Required action: Whatever lines the data contains, output all of them unchanged.

** Opening Data for processing block **

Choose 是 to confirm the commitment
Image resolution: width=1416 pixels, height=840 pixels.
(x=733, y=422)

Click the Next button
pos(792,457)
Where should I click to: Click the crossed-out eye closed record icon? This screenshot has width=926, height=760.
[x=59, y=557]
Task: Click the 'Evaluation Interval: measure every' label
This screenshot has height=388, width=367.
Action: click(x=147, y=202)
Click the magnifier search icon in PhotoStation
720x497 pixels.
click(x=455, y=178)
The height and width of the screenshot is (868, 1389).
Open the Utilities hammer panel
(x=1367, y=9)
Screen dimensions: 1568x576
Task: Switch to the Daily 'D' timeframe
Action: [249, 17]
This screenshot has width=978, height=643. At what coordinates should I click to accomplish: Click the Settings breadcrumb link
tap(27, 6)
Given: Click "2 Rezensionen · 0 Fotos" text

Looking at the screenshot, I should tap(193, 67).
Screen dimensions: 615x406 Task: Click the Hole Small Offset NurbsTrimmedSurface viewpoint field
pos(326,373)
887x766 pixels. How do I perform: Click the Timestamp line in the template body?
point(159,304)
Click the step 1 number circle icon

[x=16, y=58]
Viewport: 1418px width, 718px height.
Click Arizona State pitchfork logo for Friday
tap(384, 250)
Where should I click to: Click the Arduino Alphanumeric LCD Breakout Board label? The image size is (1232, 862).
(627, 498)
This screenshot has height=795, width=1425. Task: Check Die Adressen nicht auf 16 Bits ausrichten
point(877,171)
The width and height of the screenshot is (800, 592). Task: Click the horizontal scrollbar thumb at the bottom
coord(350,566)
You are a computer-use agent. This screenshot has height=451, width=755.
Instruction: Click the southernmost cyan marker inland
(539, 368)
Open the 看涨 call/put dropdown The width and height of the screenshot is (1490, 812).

** Closing Data for processing block **

Answer to the problem:
Choose 是 to confirm the commitment
Image resolution: width=1416 pixels, height=840 pixels.
(x=733, y=422)

Click the Next button
pos(792,457)
Where should I click to: Click the crossed-out eye closed record icon? This screenshot has width=926, height=760.
[x=59, y=557]
Task: Click the 'Evaluation Interval: measure every' label
This screenshot has height=388, width=367.
Action: click(x=147, y=202)
Click the magnifier search icon in PhotoStation
720x497 pixels.
click(x=455, y=178)
The height and width of the screenshot is (868, 1389).
Open the Utilities hammer panel
(x=1367, y=9)
Screen dimensions: 1568x576
Task: Switch to the Daily 'D' timeframe
Action: [249, 17]
This screenshot has width=978, height=643. At what coordinates should I click to accomplish: Click the Settings breadcrumb link
tap(27, 6)
Given: Click "2 Rezensionen · 0 Fotos" text

Looking at the screenshot, I should tap(193, 67).
Screen dimensions: 615x406 Task: Click the Hole Small Offset NurbsTrimmedSurface viewpoint field
pos(326,373)
887x766 pixels. How do I perform: Click the Timestamp line in the template body?
point(159,304)
Click the step 1 number circle icon

[x=16, y=58]
Viewport: 1418px width, 718px height.
Click Arizona State pitchfork logo for Friday
tap(384, 250)
Where should I click to: Click the Arduino Alphanumeric LCD Breakout Board label? The image size is (1232, 862).
(627, 498)
This screenshot has height=795, width=1425. Task: Check Die Adressen nicht auf 16 Bits ausrichten
point(877,171)
The width and height of the screenshot is (800, 592). Task: Click the horizontal scrollbar thumb at the bottom
coord(350,566)
You are a computer-use agent. This screenshot has height=451, width=755.
Instruction: Click the southernmost cyan marker inland
(539, 368)
Open the 看涨 call/put dropdown The width and height of the screenshot is (1490, 812).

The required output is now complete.